→ TASK STATEMENT
Where a line in the records below includes "will", pull that line out.

→ STORED DATA

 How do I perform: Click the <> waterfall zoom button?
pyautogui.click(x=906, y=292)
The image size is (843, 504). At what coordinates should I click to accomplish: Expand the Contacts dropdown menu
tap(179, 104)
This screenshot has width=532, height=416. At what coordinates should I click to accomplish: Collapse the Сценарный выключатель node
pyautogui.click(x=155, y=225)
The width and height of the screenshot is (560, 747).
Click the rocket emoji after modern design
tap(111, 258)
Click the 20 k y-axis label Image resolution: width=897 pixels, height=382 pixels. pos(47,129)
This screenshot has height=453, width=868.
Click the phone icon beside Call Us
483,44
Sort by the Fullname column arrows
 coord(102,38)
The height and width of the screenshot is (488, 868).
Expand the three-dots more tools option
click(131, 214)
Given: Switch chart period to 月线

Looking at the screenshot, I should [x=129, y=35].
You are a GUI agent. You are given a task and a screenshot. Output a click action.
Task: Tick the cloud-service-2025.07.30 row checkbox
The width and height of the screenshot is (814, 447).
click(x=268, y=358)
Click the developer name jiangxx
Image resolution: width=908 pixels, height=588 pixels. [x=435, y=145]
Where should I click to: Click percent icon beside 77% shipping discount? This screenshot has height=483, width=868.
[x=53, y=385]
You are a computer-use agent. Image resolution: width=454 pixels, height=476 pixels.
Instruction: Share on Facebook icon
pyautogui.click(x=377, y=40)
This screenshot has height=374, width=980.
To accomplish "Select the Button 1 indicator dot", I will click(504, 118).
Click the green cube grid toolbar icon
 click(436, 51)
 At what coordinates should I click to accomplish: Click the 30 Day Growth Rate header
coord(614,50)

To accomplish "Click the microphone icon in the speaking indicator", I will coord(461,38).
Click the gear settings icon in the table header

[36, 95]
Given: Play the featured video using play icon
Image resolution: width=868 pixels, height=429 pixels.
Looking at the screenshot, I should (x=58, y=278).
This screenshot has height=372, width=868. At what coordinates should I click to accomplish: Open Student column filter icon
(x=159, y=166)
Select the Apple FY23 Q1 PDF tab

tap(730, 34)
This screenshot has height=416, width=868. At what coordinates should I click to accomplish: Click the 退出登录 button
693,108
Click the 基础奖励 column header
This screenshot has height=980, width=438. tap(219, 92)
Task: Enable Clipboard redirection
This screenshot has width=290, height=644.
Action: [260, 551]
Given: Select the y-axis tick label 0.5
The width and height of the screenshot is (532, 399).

→ FINISHED EXERCISE
To accomplish "Select the Button 1 indicator dot", I will click(504, 118).
To accomplish "Click the microphone icon in the speaking indicator", I will coord(461,38).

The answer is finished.